─── Provided data ───

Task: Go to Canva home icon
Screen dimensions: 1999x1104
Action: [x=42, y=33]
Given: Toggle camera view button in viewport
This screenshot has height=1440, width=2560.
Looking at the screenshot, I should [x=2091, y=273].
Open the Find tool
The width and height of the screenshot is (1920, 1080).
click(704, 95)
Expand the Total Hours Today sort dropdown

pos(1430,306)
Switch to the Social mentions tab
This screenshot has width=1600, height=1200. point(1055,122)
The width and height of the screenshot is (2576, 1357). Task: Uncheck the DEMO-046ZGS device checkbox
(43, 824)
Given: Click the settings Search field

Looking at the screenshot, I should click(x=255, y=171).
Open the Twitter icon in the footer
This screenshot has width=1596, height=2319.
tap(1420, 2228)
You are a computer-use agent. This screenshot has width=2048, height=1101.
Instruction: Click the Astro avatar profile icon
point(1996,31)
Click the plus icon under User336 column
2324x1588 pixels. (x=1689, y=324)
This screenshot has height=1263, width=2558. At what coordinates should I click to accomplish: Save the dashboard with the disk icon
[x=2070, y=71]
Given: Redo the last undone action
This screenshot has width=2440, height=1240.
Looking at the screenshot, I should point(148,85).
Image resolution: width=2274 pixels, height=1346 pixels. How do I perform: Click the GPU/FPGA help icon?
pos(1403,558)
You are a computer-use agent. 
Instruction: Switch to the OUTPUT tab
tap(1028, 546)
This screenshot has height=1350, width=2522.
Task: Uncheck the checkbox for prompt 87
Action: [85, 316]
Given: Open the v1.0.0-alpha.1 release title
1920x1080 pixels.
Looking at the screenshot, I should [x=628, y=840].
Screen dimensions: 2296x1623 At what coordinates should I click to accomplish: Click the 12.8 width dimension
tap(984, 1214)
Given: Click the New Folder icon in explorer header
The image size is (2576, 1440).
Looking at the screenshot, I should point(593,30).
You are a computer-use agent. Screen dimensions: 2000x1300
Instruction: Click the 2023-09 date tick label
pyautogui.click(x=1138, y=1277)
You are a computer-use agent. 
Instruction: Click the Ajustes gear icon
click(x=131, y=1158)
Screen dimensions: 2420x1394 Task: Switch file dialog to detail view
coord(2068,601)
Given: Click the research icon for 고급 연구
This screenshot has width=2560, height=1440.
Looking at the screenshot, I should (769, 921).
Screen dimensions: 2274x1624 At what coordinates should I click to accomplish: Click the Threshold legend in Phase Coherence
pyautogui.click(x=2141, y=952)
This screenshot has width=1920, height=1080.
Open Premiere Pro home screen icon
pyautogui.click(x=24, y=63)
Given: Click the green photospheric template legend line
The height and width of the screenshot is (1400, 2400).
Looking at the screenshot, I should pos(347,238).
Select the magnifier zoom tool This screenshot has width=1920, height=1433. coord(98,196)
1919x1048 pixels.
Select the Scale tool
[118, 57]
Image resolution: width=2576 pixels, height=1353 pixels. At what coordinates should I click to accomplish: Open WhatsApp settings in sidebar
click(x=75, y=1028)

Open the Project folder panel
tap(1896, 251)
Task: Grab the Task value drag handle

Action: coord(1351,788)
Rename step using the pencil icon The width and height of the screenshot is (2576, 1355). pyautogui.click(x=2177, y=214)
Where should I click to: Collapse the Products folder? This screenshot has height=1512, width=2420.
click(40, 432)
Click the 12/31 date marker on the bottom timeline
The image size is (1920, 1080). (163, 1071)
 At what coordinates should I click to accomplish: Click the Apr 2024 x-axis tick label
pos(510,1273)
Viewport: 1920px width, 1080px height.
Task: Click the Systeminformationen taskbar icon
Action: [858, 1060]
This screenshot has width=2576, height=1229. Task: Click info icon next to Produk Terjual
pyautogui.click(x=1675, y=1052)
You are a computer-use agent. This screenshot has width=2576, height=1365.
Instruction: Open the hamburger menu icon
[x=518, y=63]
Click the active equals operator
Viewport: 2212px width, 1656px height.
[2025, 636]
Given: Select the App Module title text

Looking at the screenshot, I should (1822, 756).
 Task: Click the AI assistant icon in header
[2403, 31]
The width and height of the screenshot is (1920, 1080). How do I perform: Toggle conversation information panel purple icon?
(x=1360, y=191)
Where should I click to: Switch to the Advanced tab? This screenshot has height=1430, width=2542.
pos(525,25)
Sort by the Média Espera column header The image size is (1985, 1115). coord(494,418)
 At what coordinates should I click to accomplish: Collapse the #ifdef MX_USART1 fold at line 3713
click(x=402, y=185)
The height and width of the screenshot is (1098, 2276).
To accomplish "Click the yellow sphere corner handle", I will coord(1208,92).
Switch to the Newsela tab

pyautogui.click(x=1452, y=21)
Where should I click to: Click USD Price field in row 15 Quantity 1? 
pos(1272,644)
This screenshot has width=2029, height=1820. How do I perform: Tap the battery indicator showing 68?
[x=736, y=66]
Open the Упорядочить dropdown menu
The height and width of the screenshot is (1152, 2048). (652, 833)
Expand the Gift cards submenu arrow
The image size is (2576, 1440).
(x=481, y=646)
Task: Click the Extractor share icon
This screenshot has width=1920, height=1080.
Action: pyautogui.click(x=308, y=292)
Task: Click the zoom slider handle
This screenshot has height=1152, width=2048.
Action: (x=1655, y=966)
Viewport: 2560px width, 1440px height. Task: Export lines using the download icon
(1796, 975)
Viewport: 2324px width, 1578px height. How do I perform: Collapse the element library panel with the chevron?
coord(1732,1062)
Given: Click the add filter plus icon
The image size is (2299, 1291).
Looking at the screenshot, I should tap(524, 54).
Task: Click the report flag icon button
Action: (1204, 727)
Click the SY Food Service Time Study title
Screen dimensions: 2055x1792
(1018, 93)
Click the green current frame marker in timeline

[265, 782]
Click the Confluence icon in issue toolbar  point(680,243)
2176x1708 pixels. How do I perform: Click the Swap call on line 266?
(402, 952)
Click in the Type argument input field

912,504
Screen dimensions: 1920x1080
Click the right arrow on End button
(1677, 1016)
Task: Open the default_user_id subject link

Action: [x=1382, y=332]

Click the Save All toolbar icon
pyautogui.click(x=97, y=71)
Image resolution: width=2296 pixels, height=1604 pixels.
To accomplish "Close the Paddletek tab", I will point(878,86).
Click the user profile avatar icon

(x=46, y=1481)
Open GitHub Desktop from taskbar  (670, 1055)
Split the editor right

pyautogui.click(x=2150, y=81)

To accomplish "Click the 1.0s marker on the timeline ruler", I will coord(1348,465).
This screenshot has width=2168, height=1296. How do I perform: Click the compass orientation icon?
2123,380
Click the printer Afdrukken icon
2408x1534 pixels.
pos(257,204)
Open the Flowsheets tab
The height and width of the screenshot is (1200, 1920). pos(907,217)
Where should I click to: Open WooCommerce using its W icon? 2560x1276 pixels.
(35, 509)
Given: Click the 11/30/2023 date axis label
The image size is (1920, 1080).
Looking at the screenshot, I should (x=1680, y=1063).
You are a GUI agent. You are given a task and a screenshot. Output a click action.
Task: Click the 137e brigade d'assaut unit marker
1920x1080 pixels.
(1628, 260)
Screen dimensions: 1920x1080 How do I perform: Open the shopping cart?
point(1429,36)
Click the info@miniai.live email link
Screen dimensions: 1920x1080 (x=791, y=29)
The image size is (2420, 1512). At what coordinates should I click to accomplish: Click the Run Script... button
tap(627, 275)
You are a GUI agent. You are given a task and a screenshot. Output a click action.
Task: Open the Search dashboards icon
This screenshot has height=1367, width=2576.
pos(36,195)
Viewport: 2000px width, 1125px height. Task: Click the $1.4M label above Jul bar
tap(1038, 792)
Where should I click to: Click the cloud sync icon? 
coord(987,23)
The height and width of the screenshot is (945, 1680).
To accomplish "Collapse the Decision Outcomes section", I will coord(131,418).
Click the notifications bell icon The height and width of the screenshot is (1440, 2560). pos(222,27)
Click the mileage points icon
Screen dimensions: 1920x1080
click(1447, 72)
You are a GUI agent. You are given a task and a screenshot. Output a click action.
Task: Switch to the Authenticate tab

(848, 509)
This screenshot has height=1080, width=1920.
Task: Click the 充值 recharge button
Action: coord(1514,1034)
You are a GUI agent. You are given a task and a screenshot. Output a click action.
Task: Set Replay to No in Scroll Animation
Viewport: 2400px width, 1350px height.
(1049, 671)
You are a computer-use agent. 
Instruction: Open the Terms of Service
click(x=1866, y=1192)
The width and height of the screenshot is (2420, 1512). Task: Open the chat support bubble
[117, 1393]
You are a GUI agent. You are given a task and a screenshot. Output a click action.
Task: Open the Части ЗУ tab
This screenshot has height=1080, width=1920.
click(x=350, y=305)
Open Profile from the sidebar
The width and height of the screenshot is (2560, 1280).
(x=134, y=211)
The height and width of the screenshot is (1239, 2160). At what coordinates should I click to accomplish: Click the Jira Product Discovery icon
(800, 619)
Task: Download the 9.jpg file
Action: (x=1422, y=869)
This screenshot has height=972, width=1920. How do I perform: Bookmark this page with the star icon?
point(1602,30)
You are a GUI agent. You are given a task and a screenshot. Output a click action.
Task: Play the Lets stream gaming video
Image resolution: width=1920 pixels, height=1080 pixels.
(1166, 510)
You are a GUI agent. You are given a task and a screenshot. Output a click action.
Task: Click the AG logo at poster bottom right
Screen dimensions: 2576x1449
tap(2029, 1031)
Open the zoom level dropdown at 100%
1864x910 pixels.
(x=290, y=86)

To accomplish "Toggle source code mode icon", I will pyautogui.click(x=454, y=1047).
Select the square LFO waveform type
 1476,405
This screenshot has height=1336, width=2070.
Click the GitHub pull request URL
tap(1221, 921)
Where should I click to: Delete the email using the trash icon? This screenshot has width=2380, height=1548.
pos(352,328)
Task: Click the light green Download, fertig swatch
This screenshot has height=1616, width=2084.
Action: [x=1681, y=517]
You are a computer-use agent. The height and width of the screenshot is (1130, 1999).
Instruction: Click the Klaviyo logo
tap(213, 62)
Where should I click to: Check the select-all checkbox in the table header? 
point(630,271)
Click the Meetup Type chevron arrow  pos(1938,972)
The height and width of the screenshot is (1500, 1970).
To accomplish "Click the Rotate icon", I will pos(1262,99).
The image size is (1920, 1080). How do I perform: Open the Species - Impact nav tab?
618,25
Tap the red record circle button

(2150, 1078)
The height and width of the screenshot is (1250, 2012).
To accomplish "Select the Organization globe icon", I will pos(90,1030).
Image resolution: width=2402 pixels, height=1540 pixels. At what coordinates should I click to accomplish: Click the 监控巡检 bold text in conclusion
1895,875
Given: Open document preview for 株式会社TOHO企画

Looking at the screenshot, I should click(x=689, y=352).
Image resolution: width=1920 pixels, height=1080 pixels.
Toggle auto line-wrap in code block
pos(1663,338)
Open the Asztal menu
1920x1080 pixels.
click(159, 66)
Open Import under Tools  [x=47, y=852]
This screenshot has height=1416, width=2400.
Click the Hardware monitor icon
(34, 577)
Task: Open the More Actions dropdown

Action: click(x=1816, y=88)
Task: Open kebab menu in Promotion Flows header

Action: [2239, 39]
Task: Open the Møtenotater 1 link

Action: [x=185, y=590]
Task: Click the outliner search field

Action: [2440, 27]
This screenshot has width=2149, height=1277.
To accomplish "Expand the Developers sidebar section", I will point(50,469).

───

**Work order:** Copy out every line from the data above in which the word "section" occurs.

**Completed exercise:**
To accomplish "Collapse the Decision Outcomes section", I will coord(131,418).
To accomplish "Expand the Developers sidebar section", I will point(50,469).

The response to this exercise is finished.